Khyra Stiner studies experiences of enslaved people

Khyra Stiner studies experiences of enslaved people

Khyra Stiner reserches for her project. Credit: Khyra Stiner, used with permission.

In her Junior Summer Fellowship project, Khyra Stiner ’21 will capture the experiences of enslaved people by telling their harrowing stories.

She said she intends to use poetry and photography to educate others about the extraordinary experiences of Black people in American history. She also said she hopes her work will shed light on the perilous journeys and the valiance of enslaved people who used the Underground Railroad to escape slavery in the early 19th century.

“The areas I am most creative in are photography and writing, so I wanted to incorporate that into my project,” Stiner said.

In addition to creating a video presentation with an overview of her initiative, her final project will consist of a poetry collection, categorized by the setting of the poems.

Before the COVID-19 pandemic, Stiner planned on following the path of the Underground Railroad herself by traveling to Atlanta and visiting each stop individually, from North Carolina to Canada.

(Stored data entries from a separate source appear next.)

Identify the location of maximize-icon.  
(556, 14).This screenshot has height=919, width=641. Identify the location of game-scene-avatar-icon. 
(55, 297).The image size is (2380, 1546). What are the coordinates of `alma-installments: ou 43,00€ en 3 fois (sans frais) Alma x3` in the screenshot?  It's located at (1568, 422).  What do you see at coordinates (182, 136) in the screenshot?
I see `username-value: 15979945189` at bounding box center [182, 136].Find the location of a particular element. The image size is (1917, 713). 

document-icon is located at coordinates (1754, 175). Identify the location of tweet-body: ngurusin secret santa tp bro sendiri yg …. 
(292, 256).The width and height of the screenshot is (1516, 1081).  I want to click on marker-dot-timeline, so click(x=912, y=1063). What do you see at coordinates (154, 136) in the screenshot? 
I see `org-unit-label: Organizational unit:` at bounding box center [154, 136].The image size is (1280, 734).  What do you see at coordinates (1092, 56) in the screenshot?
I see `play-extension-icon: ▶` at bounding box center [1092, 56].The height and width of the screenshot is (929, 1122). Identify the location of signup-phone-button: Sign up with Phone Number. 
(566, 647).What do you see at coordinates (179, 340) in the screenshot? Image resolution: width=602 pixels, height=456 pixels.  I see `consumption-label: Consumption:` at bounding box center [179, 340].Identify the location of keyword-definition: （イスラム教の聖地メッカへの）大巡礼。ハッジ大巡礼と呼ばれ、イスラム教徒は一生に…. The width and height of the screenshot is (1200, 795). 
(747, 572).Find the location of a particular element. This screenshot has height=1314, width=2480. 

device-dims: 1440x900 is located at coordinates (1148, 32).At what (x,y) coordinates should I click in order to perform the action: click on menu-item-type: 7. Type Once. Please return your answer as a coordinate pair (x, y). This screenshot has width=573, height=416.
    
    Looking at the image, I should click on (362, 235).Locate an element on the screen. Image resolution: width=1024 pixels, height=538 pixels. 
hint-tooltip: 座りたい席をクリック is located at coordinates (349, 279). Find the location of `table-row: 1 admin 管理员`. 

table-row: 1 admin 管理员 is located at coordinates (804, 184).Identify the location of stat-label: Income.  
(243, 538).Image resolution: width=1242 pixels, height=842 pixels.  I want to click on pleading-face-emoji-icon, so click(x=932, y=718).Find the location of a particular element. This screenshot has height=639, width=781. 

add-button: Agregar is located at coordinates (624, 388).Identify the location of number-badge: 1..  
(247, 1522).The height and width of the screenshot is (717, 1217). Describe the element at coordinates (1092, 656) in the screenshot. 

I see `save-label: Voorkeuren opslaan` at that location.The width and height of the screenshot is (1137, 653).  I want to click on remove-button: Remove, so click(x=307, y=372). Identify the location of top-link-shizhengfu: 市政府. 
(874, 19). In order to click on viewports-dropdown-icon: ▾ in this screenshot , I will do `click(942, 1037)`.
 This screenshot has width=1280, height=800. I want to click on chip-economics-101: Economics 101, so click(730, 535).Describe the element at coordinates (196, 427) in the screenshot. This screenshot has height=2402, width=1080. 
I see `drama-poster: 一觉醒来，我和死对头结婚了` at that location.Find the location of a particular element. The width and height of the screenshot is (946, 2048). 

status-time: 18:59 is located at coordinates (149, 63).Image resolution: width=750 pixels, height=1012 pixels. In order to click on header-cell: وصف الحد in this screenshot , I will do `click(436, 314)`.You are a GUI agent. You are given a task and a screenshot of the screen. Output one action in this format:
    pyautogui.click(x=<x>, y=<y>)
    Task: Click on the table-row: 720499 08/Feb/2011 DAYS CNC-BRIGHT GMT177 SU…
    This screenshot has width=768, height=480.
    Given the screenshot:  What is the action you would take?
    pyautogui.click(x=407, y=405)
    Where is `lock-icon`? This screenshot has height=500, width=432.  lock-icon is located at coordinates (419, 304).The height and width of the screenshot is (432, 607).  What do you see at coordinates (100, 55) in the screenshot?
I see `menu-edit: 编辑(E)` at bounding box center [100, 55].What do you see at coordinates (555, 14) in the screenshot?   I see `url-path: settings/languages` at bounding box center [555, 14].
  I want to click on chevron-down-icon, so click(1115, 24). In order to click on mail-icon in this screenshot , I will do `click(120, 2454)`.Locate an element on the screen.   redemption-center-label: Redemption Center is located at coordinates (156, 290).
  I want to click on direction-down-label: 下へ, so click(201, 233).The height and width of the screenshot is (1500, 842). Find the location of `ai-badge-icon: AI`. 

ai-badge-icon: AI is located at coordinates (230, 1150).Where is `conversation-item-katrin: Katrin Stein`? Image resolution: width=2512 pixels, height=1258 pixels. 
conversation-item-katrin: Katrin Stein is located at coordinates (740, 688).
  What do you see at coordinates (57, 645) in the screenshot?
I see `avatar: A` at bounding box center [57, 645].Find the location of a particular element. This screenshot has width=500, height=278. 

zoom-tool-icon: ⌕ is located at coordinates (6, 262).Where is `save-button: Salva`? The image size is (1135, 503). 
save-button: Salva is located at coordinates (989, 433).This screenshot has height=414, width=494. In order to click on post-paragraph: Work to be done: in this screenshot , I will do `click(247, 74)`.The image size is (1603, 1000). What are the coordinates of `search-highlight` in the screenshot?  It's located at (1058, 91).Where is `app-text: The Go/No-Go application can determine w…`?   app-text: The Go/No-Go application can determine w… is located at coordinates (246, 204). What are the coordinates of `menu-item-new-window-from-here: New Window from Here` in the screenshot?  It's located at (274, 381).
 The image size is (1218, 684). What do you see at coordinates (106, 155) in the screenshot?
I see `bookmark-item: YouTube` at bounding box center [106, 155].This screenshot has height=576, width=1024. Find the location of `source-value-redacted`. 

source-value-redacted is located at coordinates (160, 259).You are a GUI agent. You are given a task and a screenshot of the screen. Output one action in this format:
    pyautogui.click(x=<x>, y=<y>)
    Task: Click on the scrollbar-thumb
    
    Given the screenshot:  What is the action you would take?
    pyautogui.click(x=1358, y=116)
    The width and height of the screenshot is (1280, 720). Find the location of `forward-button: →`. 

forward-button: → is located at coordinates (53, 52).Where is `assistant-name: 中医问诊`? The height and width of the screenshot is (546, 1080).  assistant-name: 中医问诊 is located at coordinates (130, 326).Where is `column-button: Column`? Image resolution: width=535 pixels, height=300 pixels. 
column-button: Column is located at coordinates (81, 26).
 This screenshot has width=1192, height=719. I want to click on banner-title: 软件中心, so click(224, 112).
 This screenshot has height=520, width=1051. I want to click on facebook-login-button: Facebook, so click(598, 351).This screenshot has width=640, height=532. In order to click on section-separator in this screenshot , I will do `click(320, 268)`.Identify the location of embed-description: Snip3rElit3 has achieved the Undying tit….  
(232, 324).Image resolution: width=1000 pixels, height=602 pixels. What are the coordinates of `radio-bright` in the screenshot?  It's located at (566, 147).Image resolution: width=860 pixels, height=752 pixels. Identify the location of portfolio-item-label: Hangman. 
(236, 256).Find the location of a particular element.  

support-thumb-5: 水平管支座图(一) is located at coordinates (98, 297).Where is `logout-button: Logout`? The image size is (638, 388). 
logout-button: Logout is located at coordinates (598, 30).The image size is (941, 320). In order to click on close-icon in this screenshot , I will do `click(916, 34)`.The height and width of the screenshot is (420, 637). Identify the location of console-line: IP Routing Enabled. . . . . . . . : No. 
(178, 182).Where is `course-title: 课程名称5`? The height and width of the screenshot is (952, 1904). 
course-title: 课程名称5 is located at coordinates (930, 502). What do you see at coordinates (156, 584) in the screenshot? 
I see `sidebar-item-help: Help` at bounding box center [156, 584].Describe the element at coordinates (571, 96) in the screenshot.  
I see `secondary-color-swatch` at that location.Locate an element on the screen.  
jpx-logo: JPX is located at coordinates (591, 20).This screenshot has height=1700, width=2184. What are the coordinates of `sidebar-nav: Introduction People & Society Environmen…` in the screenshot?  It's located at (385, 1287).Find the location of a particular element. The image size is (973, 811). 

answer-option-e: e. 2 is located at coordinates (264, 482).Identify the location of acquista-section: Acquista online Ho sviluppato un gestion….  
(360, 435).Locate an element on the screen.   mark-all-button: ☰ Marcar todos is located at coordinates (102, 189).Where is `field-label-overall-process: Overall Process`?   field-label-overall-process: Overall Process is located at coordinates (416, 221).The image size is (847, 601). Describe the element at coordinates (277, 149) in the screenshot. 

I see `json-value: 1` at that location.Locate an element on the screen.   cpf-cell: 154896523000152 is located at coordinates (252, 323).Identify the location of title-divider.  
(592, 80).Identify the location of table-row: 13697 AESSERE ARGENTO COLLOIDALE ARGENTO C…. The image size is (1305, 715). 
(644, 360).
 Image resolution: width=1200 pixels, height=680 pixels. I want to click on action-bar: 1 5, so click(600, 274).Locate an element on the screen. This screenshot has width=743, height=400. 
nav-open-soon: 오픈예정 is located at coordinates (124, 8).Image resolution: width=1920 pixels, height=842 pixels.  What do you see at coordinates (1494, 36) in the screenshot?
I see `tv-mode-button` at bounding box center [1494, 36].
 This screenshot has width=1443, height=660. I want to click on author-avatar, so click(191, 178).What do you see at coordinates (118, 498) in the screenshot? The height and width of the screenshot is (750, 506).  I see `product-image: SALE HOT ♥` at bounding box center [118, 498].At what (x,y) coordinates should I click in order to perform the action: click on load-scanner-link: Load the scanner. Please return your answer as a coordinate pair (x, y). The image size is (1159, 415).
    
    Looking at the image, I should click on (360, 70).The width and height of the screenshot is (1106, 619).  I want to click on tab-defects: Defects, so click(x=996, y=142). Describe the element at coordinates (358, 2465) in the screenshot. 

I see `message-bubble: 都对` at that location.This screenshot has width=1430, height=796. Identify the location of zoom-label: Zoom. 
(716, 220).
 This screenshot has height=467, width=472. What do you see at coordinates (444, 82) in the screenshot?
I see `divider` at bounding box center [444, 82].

Stiner said she is missing out on the opportunity to add a personal touch to her project but has still found ways to research the stops along the way and make her project as authentic as possible. She said she is primarily using historical websites with primary sources and images to compile information.

Stiner said she strives to inform the general public of the hardships that enslaved individuals had to go through to escape hostile treatment in the South.

Overall, Stiner said the lack of emphasis put on the Underground Railroad in schools today inspired her to tell the stories of the people who experienced slavery firsthand. Stiner said she believes it is important to highlight this crucial part of American history that is not talked about enough.

“I want my audience to come away understanding what the experience of escaping from slavery and taking the dangerous journey felt like and what it entailed,” Stiner said.